§ What you are asked to do: With the pictures omitted, please transcribe exactly the lines beginning at the one that contains "This screenshot has" and ending with the last line of the records below.

━━━━━ Data provided

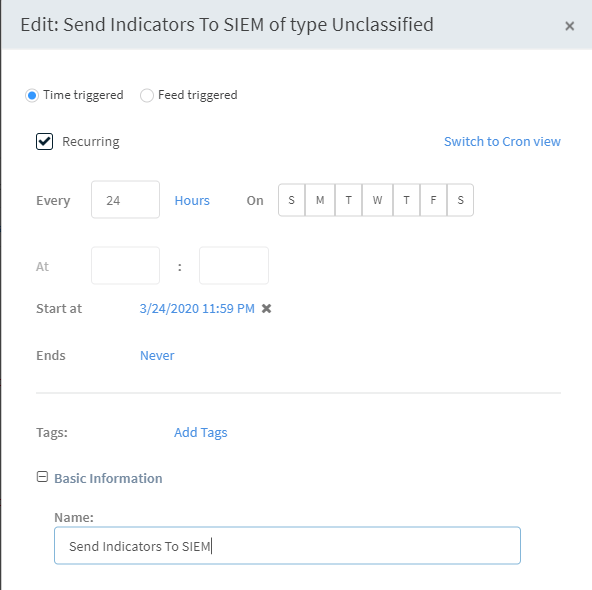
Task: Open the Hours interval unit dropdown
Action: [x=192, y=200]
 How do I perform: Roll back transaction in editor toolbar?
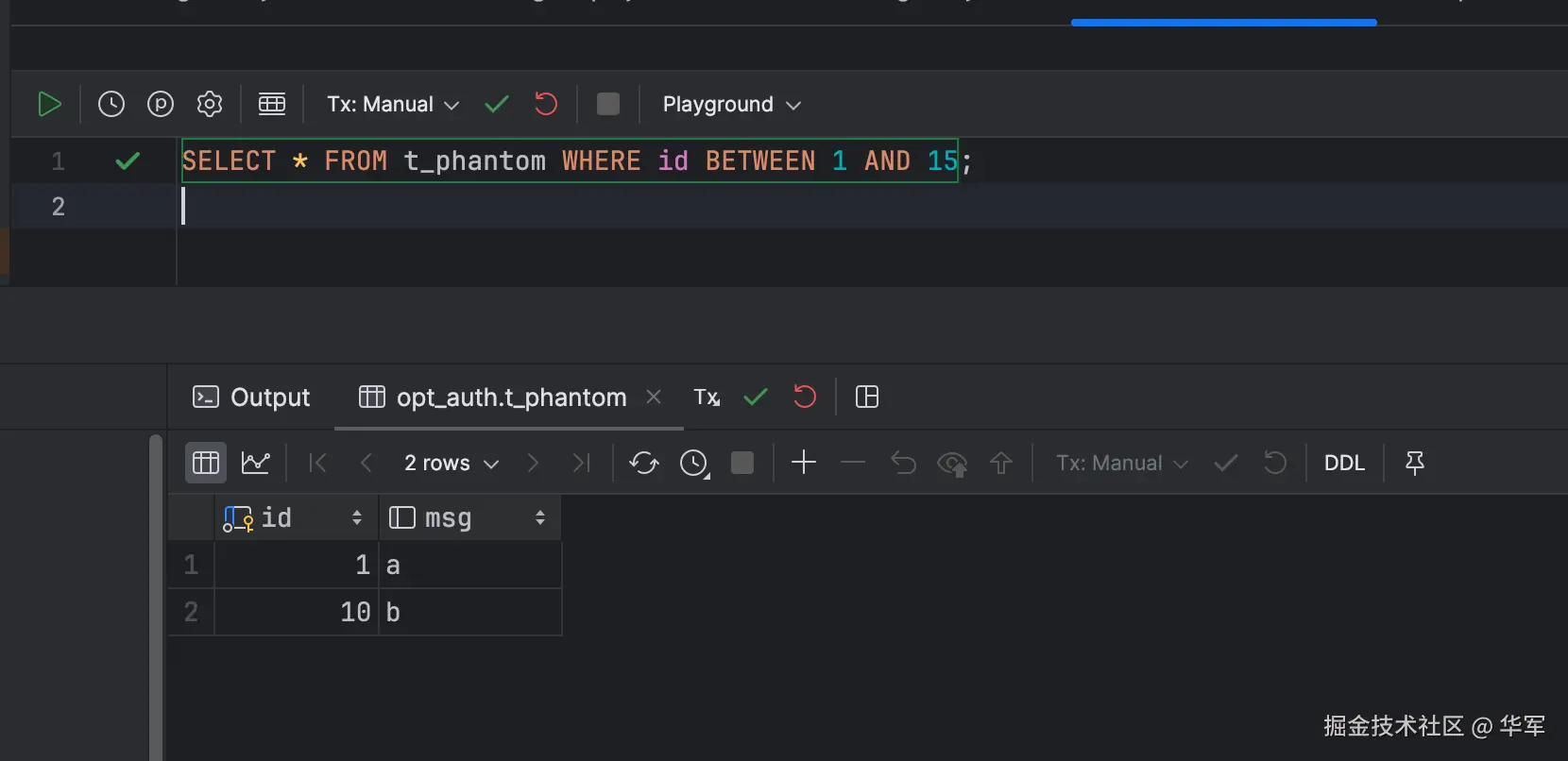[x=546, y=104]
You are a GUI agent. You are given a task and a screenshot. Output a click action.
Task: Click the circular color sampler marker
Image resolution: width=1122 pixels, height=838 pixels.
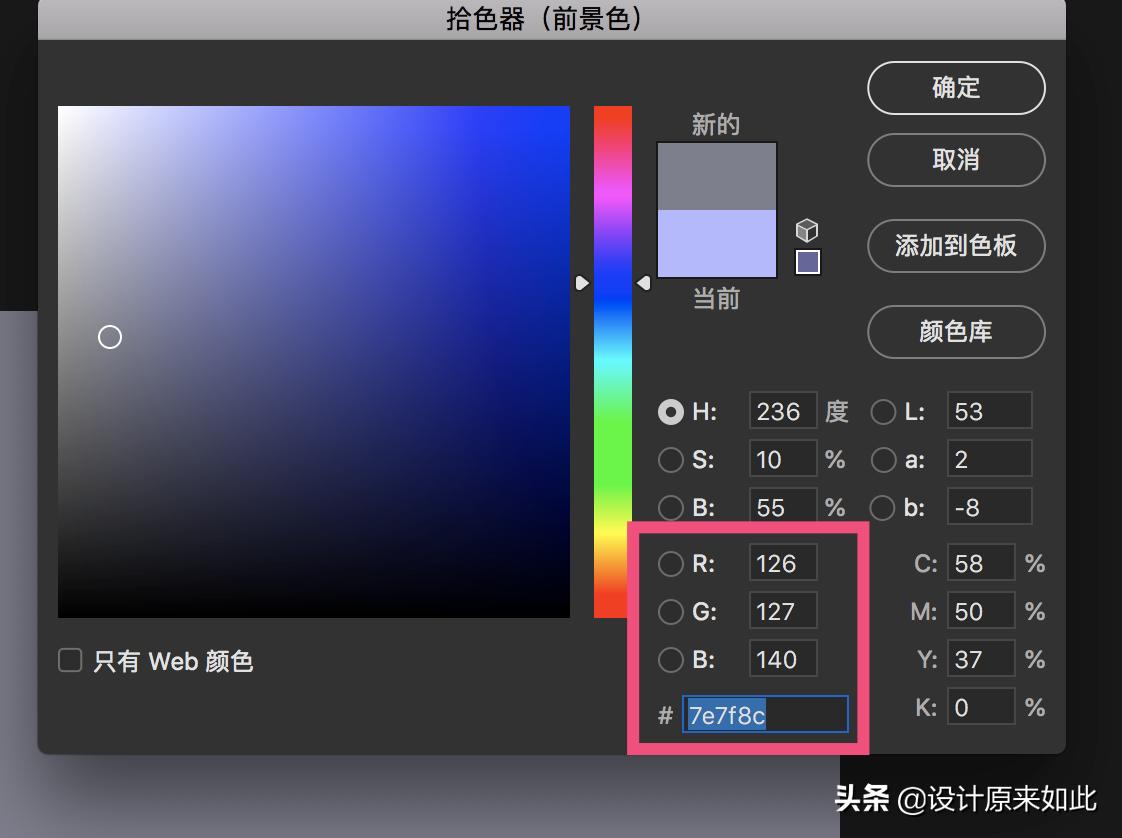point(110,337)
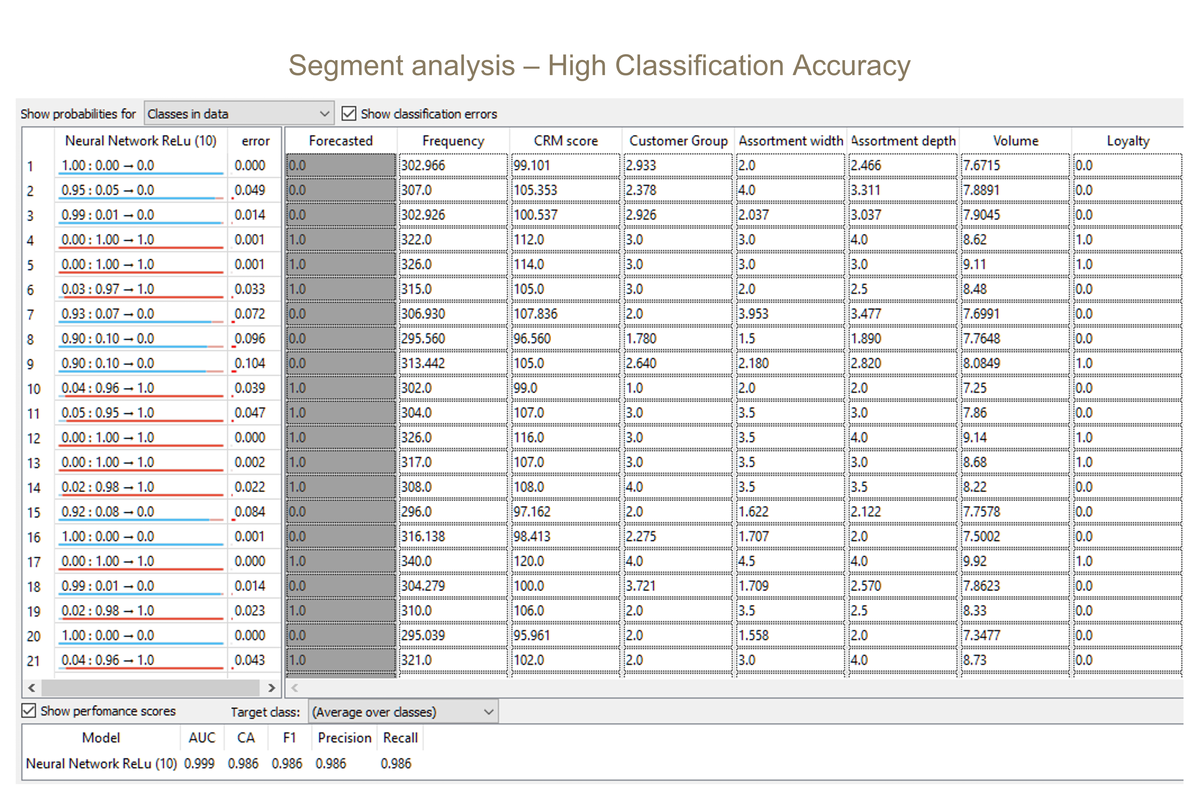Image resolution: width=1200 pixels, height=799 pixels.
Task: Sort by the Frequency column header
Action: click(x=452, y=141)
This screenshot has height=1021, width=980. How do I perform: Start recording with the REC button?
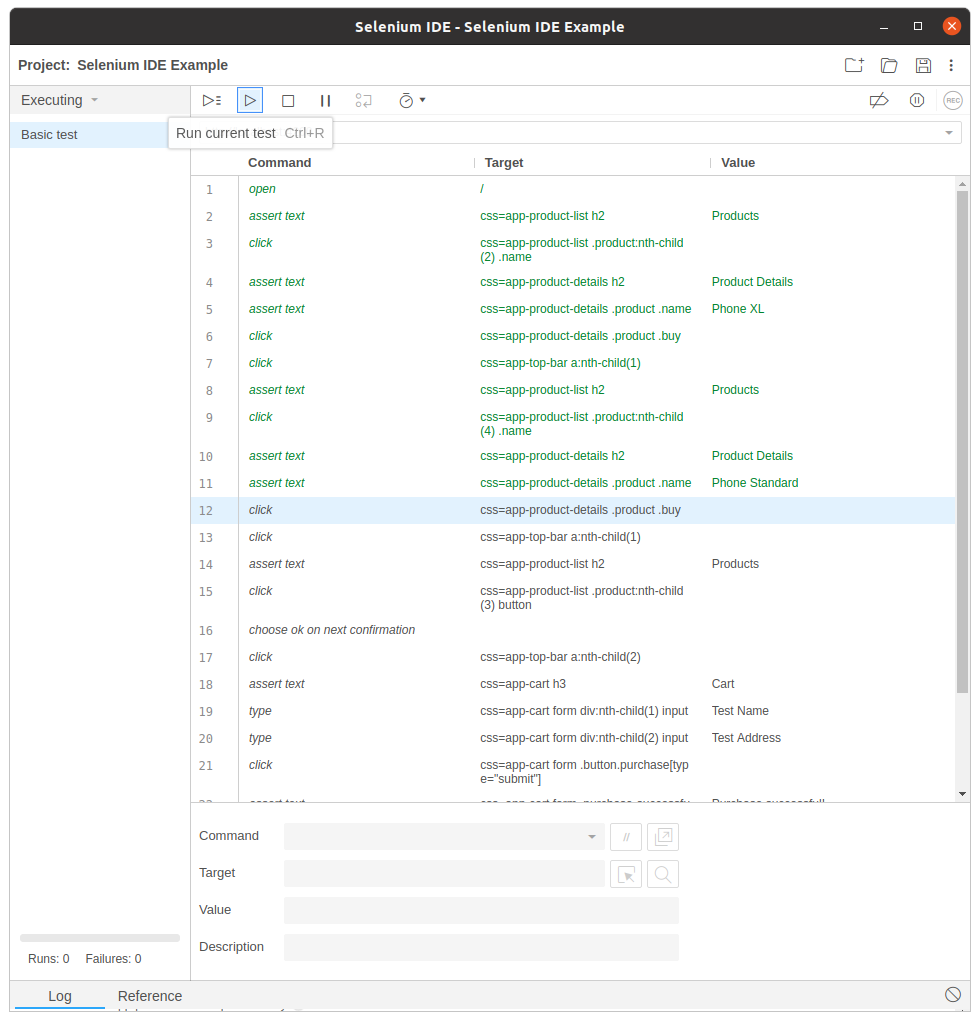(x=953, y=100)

━━━━━━━━━━

§ Response area:
This screenshot has height=1021, width=980. How do I perform: Start recording with the REC button?
(x=953, y=100)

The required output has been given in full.